Environmental compatibility, high flammability, richest in energy per mass unit, and easy conversion into thermal, mechanical and electrical energy are the key advantages of hydrogen fuel, which makes it an idealized vision for future energy as a promising alternative to the diminishing fossil fuels. Unlike the methods very well known in the literature, we used environmental benign photoelectrochemical (PEC) hydrogen production method. Pt is one of the promising electrode materials for PEC method, but high cost makes it impractical for commercialization. A methodology for low Pt loading (7.22 × 10−5 g cm−2) based on electrospray technique is explained for the preparation of hydrogen evolution electrode. The resulted films are annealed at different temperatures and investigated by different characterization techniques that showed surface morphological and compositional changes with annealing temperature. The pores-type structure is transformed to vertically aligned plate-like structure with annealing temperature. After annealing at 400 °C, Pt film is more oxidized and enriching about ∼30% of film surface area with oxidized Pt.

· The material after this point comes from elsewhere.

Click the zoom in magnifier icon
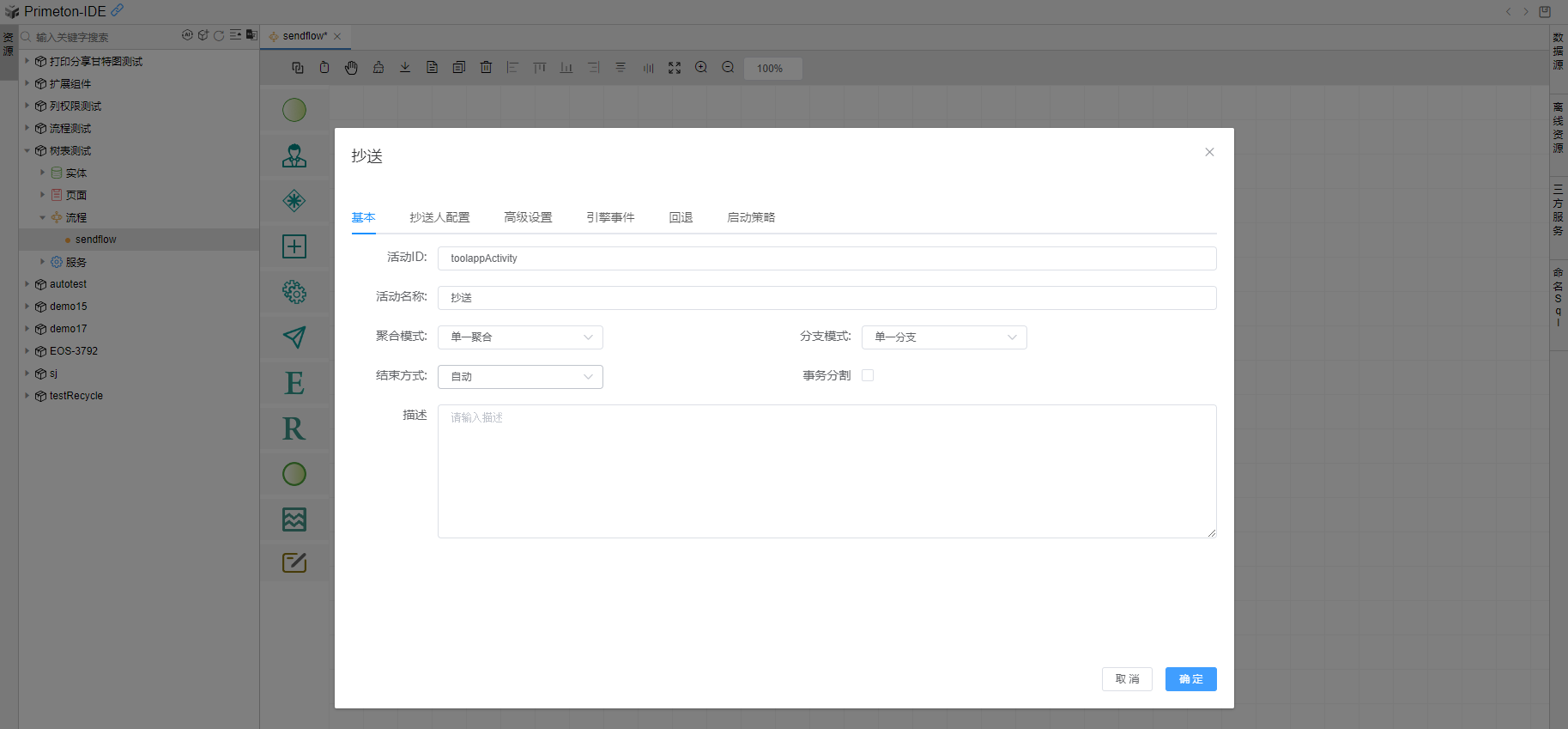click(701, 68)
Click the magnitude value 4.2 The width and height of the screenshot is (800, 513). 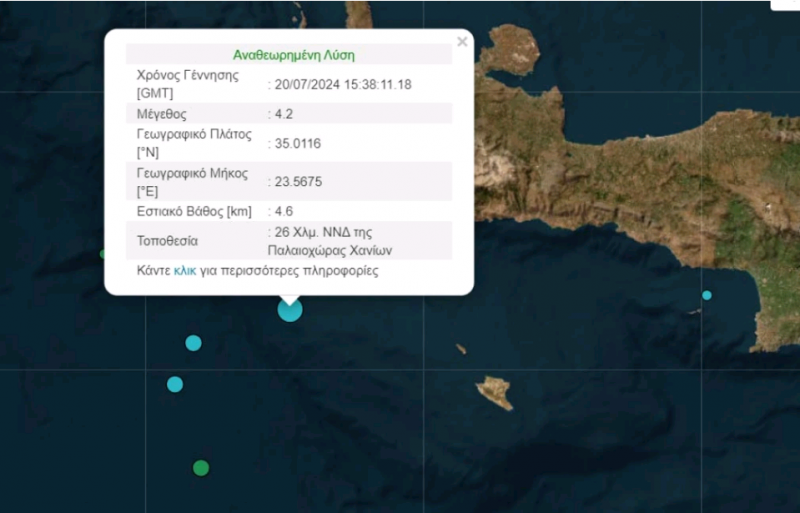click(282, 114)
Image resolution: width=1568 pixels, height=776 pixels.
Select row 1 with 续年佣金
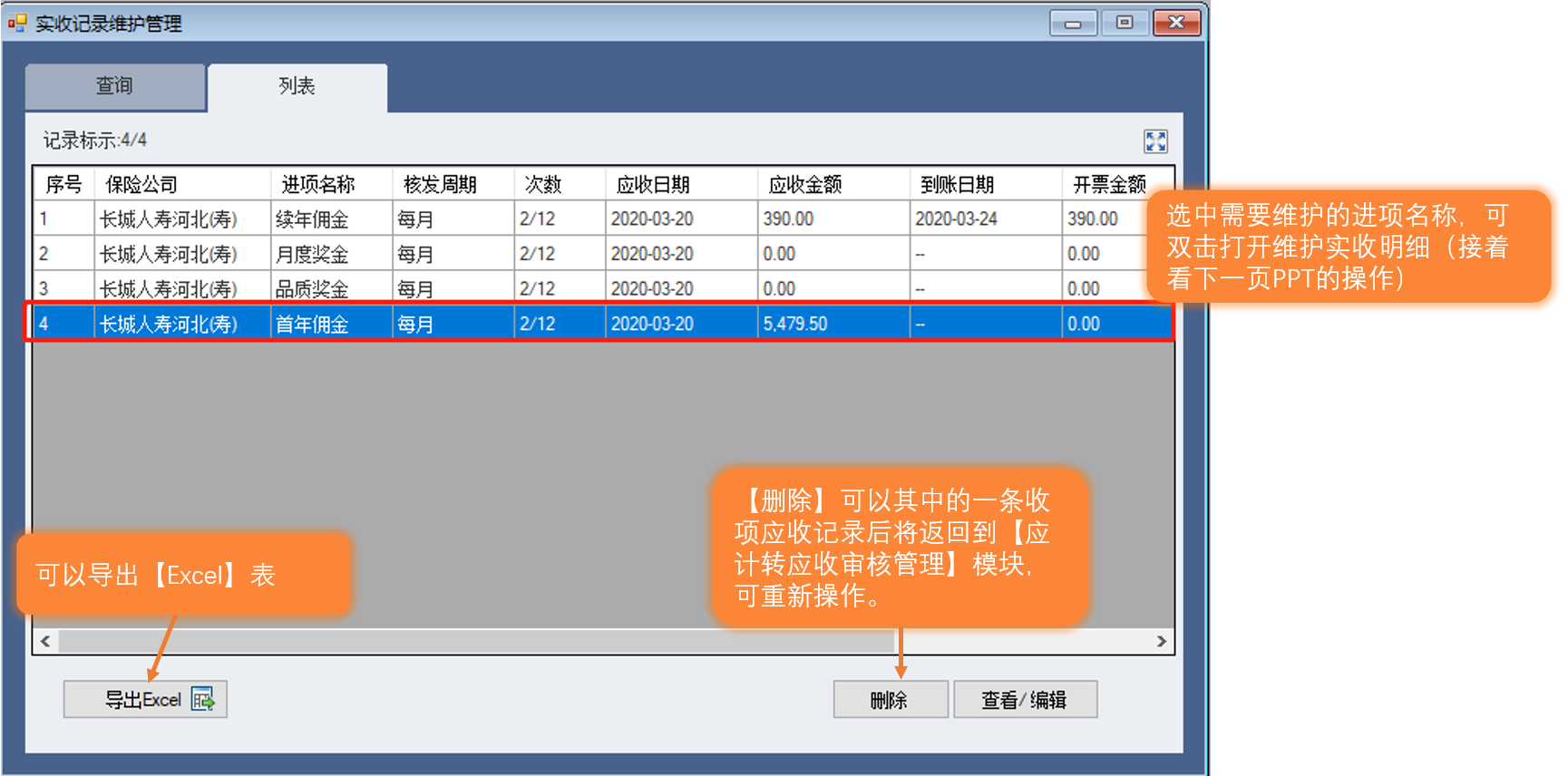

The solar to hydrogen conversion efficiency in water splitting was raised from an initial value of 8.4–10.6% and Pt loading was reduced by approximately 1000-fold (from 0.07 to 7.22 × 10−5 g cm−2). Thus, present high efficient hydrogen electrode preparation method utilized less Pt material than the conventional Pt electrode and the efficiency was increased by 26%. This can be scaled up for becoming a volume production low-cost method.